The temple was planned with
two circumambulatories, lined with the terra-cotta plaques, which were
enclosed walkways enabling the faithful to circumambulate in a clockwise
direction and, at the upper level, within the cruciform projections, pay
homage to the main Buddhist divinities.
Inside the courtyard there are the remains of several ancillary buildings
and it is possible to make out the refectory, a miniature version of the
main temple and a large well which the locals believe provides waters
with great healing powers.
During recent exploratory excavations, an important archaeological find
of a large bronze Buddha dating from the Gupta period was accidentally
discovered in one of the monks cells. It is considered to be one of the
most splendid specimens of mature Pala art of the ninth century, cast
using the 'wax loss' process.
Paharpur's later history is uncertain but it seems to have been abandoned
in the 12th century A.D., probably due to flooding. Today the site is
under water during the monsoon.
In 1979, the government joined forces with the United Nations and UNESCO
to prepare a conservation program to safeguard this priceless site. There
is a small site museum close to the monastic complex containing, amongst
other finds, some interesting stone images/scenes which are representative
of over 55 in situ pieces hidden below present ground level at the base
of the temple.
A few hundred yards from the monastery, on the eastern side, are the
ruins of Satyapir Bhita, a Buddhist temple complex apparently
dedicated to Tara, the female consort of the Dhyani Buddha.

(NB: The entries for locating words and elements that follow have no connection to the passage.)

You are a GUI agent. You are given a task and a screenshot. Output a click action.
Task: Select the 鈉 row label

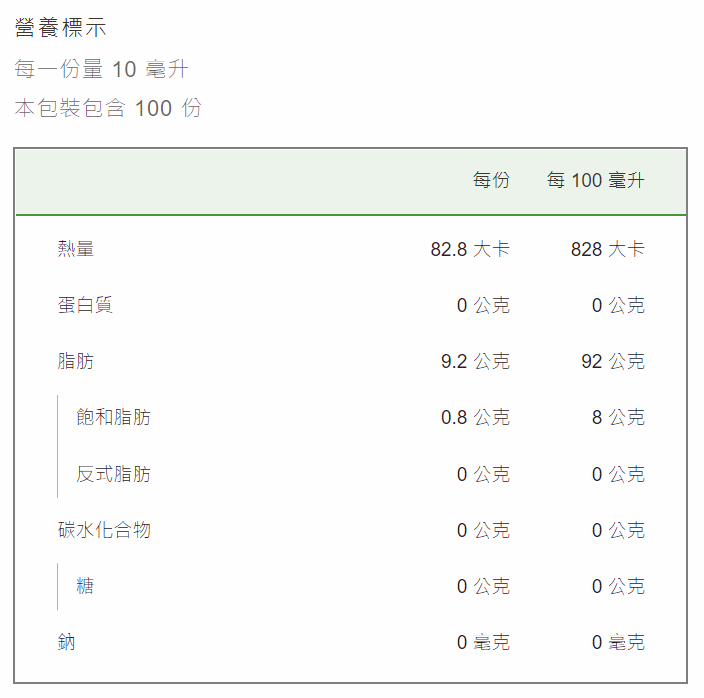[66, 642]
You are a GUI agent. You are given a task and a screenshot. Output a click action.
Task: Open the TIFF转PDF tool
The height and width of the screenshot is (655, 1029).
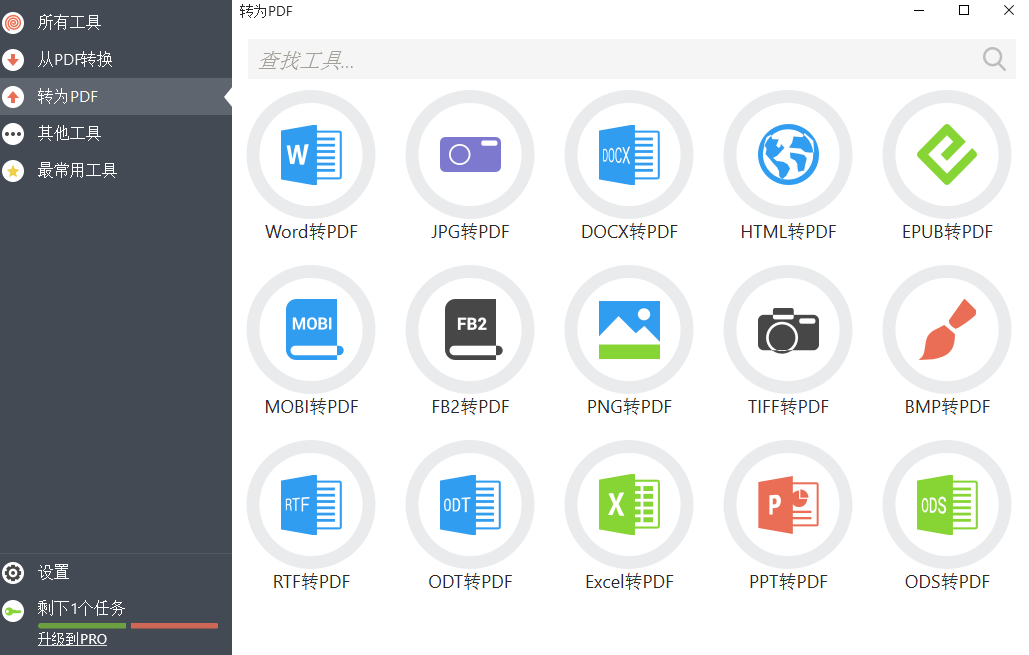point(788,330)
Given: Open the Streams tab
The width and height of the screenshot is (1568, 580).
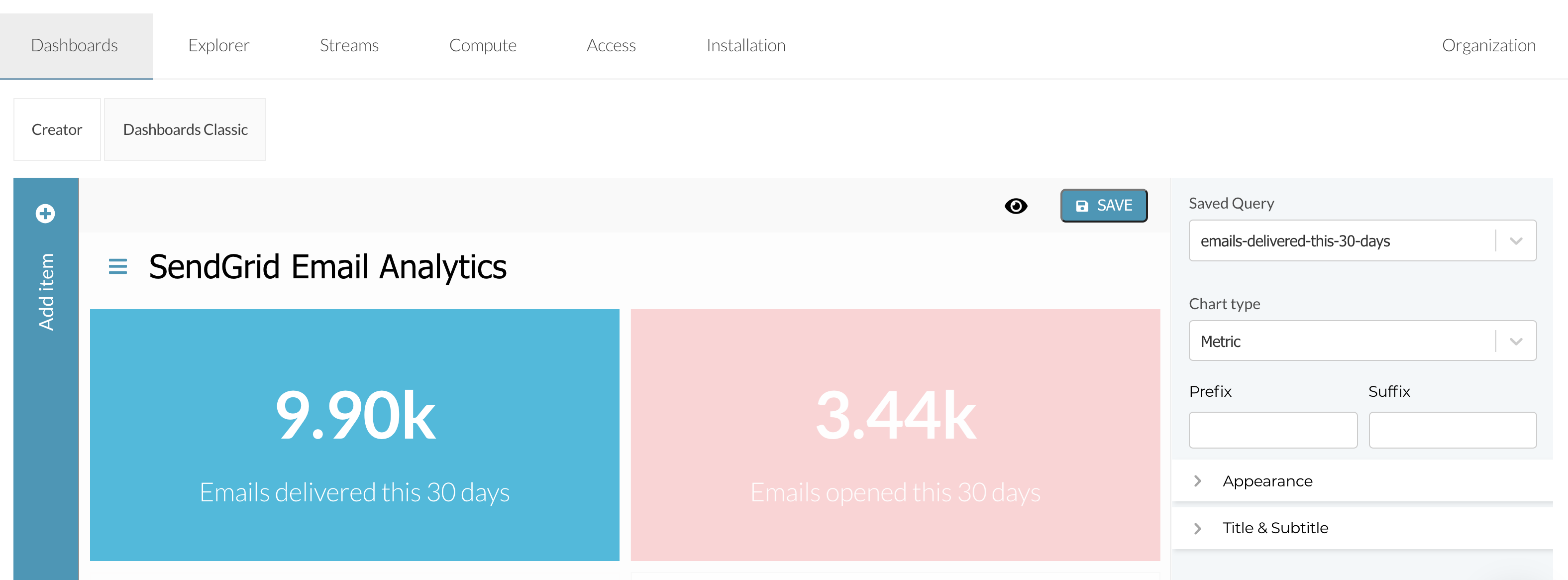Looking at the screenshot, I should click(x=349, y=46).
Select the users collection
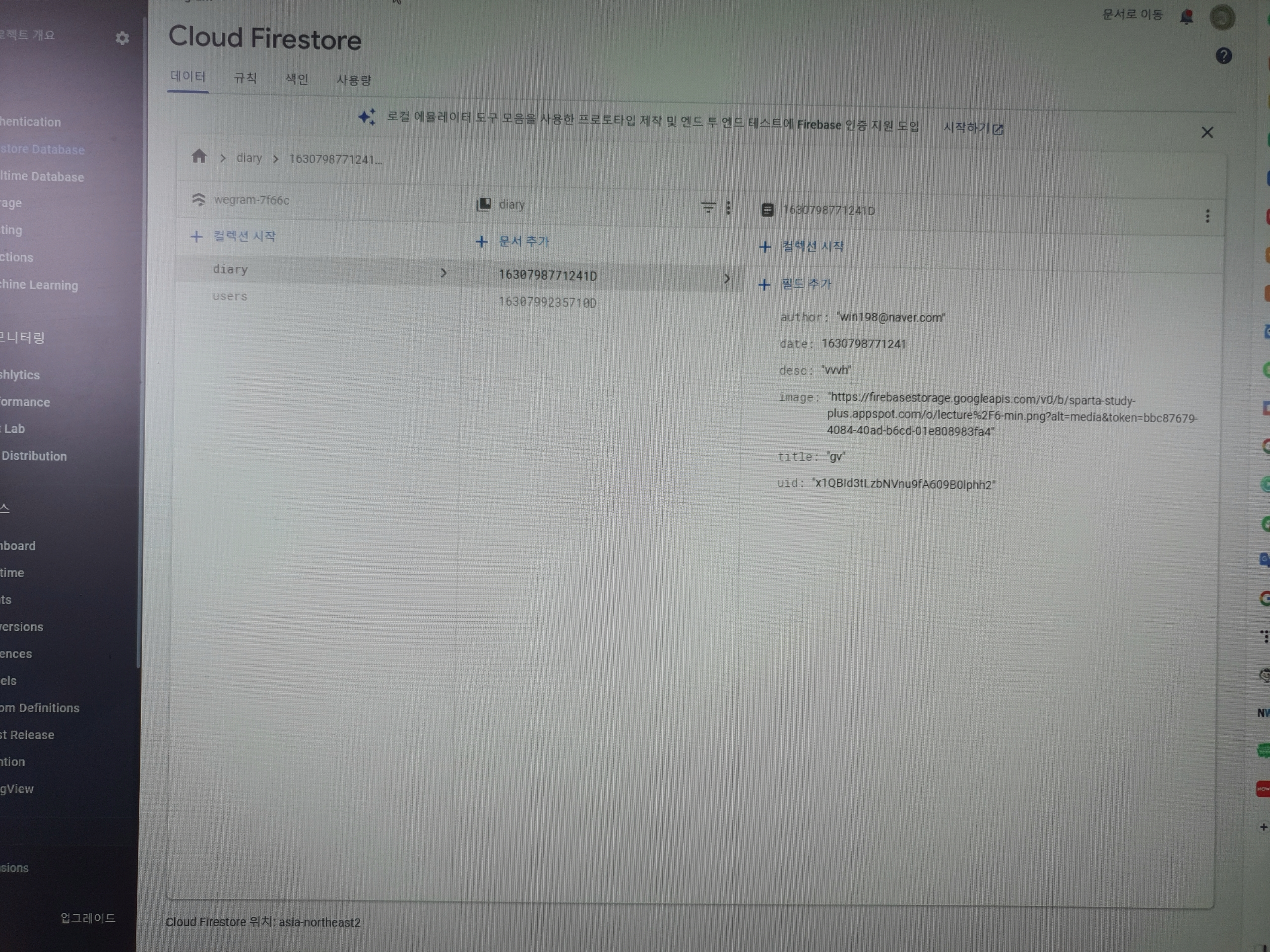The height and width of the screenshot is (952, 1270). point(230,296)
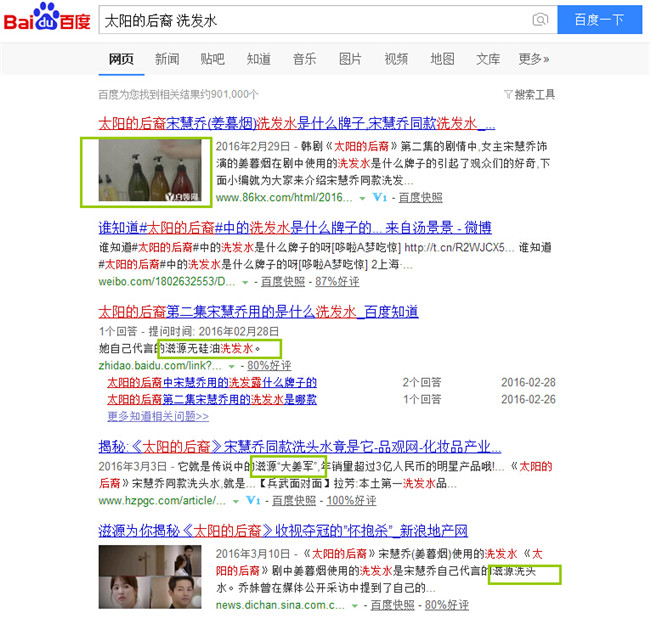Switch to the 视频 tab
This screenshot has height=618, width=650.
[396, 59]
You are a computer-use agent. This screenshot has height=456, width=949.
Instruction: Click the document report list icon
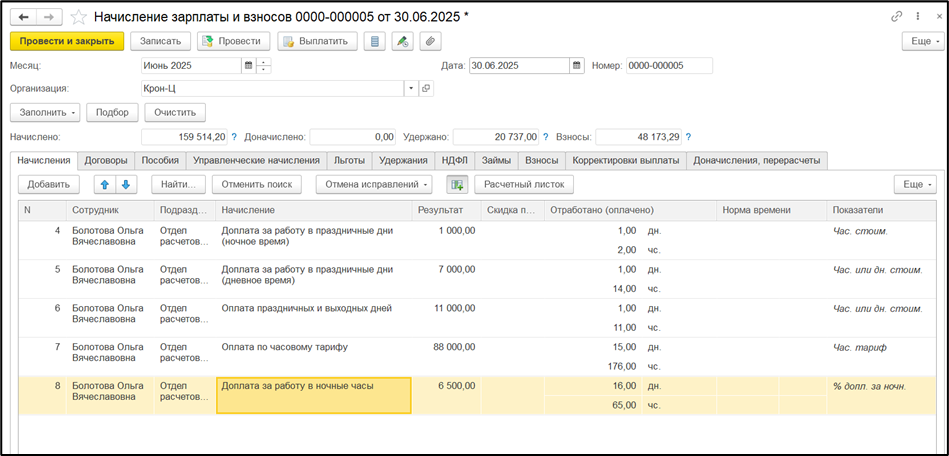375,41
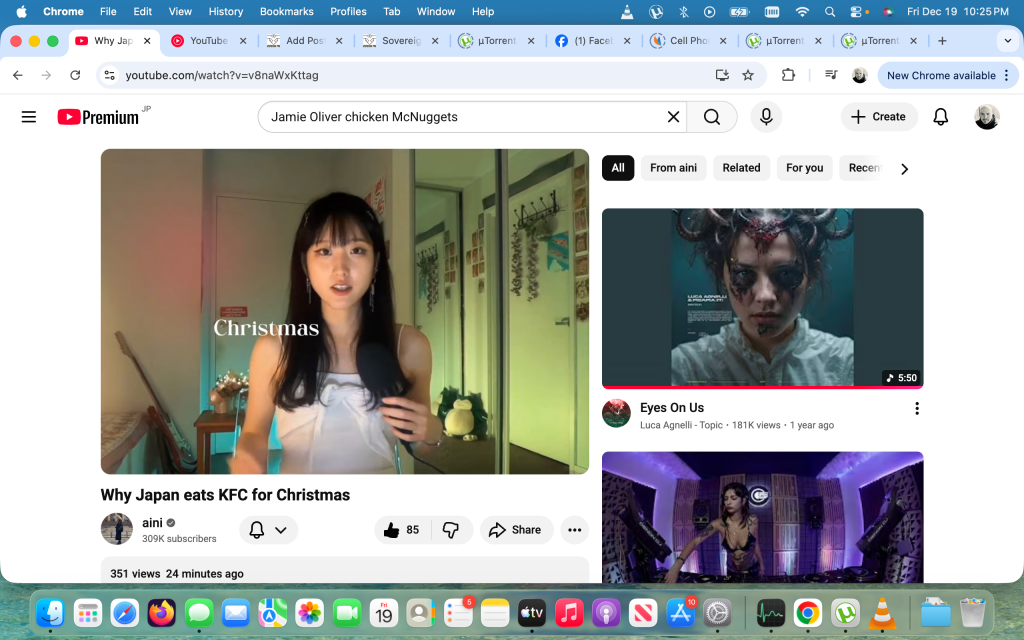Click the YouTube Premium logo
Image resolution: width=1024 pixels, height=640 pixels.
[98, 117]

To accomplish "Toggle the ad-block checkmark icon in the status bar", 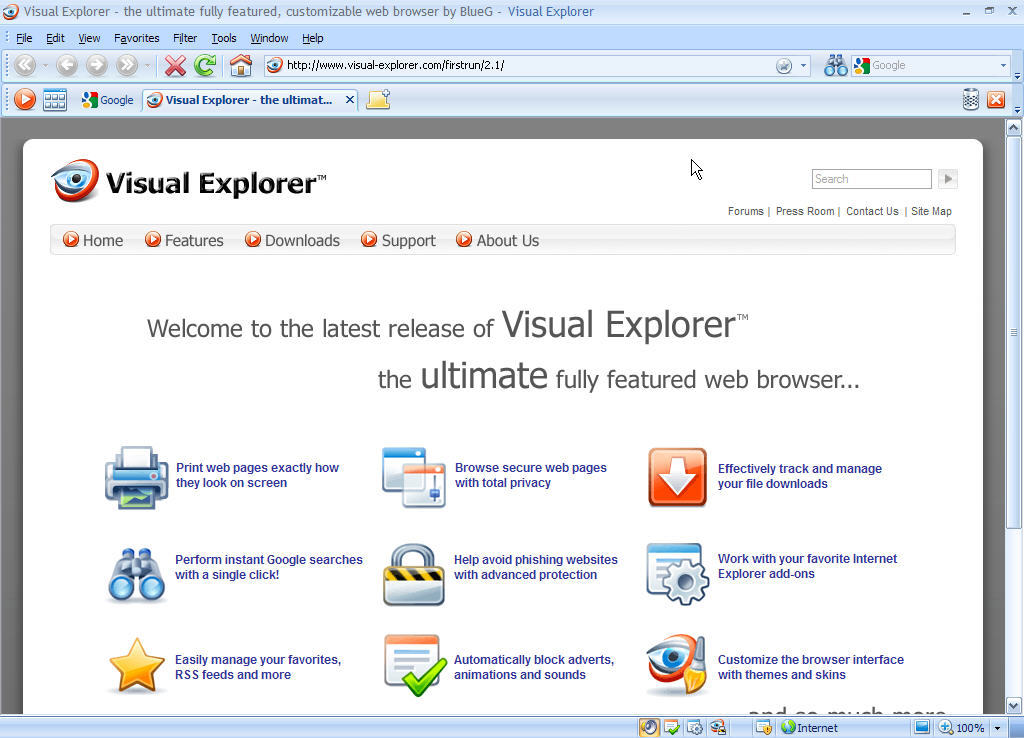I will (673, 727).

A long day's trip to the north end of Bangladesh, about 12 miles
(19 km) beyond Dinajpur, is the beautiful Hindu temple
of Kantanagar, which was built in 1752 by Maharaja Pran Nath
of Dinajpur. This temple, which is famed for its fine terracotta work,
was originally a nine-tower structure crowned with four richly ornamental
towers at two levels, with a central spire over the third. It was badly
damaged in an earthquake at the end of the 19th century, but it is still
possible to make out the bases of the towers. Nevertheless, the temple
rightly claims to be one of the best examples of its type in brick and
terra-cotta built by Bengali artisans. Dedicated to the Hindu divinity
Krishna, the structure stands on a stone plinth, in sharp contrast to
the warm red of the terracotta, which depicts in the spandrels over the
archway scenes from the Ramayana and Mahabharata.